## 正文选段
====================
HDU

N planets are connected by M bidirectional channels that allow instant transportation. It's always possible to travel between any two planets through these channels. 
　　If we can isolate some planets from others by breaking only one channel , the channel is called a bridge of the transportation system. 
People don't like to be isolated. So they ask what's the minimal number of bridges they can have if they decide to build a new channel. 
　　Note that there could be more than one channel between two planets. 

Input

　　The input contains multiple cases. 
　　Each case starts with two positive integers N and M , indicating the number of planets and the number of channels. 
　　(2<=N<=200000, 1<=M<=1000000)
====================
## 练习任务
[1] 根据这段关于行星通道的题目描述，回答下列问题：
(a) 什么样的通道被称为“桥”？
(b) 两颗行星之间可以有几条通道？
(c) N 的取值范围是多少？
[2] 请把数据行原样重抄一遍，从含有“Check the Meta2 scan checkbox”的那一行开始，一直抄到数据行的最后一行。

## 数据集节选
====================
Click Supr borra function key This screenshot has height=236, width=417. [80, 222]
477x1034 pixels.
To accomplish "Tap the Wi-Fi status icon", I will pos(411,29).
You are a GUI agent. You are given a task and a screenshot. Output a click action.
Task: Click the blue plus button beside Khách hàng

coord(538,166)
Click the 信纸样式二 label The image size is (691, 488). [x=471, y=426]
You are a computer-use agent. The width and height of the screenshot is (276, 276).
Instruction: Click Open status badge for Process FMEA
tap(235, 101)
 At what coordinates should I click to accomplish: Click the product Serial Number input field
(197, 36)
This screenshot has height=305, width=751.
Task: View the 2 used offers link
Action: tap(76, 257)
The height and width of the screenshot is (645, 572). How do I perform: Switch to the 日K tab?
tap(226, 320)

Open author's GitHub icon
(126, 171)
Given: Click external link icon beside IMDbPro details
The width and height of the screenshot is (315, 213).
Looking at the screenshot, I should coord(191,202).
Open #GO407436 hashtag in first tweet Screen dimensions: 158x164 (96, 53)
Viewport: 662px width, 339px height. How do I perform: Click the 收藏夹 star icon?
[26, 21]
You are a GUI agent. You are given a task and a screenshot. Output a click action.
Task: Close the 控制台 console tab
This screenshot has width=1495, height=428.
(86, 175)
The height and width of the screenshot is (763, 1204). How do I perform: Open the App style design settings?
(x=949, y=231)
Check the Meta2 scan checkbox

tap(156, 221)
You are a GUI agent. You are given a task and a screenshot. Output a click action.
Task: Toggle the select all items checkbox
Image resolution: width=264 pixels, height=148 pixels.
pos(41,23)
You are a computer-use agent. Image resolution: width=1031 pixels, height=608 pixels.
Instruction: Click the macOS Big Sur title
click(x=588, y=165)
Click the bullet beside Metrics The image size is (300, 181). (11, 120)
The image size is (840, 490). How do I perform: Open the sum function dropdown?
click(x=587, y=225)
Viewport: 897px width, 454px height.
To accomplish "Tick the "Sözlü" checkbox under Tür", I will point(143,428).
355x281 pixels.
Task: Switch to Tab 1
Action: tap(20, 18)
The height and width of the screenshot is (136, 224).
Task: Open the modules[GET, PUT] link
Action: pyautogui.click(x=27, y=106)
====================
## 参考答案
[1]
(a) 只破坏这一条通道就能把某些行星与其他行星隔开，这样的通道称为桥。
(b) 两颗行星之间可能有不止一条通道。
(c) 2 ≤ N ≤ 200000。

[2]
Check the Meta2 scan checkbox

tap(156, 221)
You are a GUI agent. You are given a task and a screenshot. Output a click action.
Task: Toggle the select all items checkbox
Image resolution: width=264 pixels, height=148 pixels.
pos(41,23)
You are a computer-use agent. Image resolution: width=1031 pixels, height=608 pixels.
Instruction: Click the macOS Big Sur title
click(x=588, y=165)
Click the bullet beside Metrics The image size is (300, 181). (11, 120)
The image size is (840, 490). How do I perform: Open the sum function dropdown?
click(x=587, y=225)
Viewport: 897px width, 454px height.
To accomplish "Tick the "Sözlü" checkbox under Tür", I will point(143,428).
355x281 pixels.
Task: Switch to Tab 1
Action: tap(20, 18)
The height and width of the screenshot is (136, 224).
Task: Open the modules[GET, PUT] link
Action: pyautogui.click(x=27, y=106)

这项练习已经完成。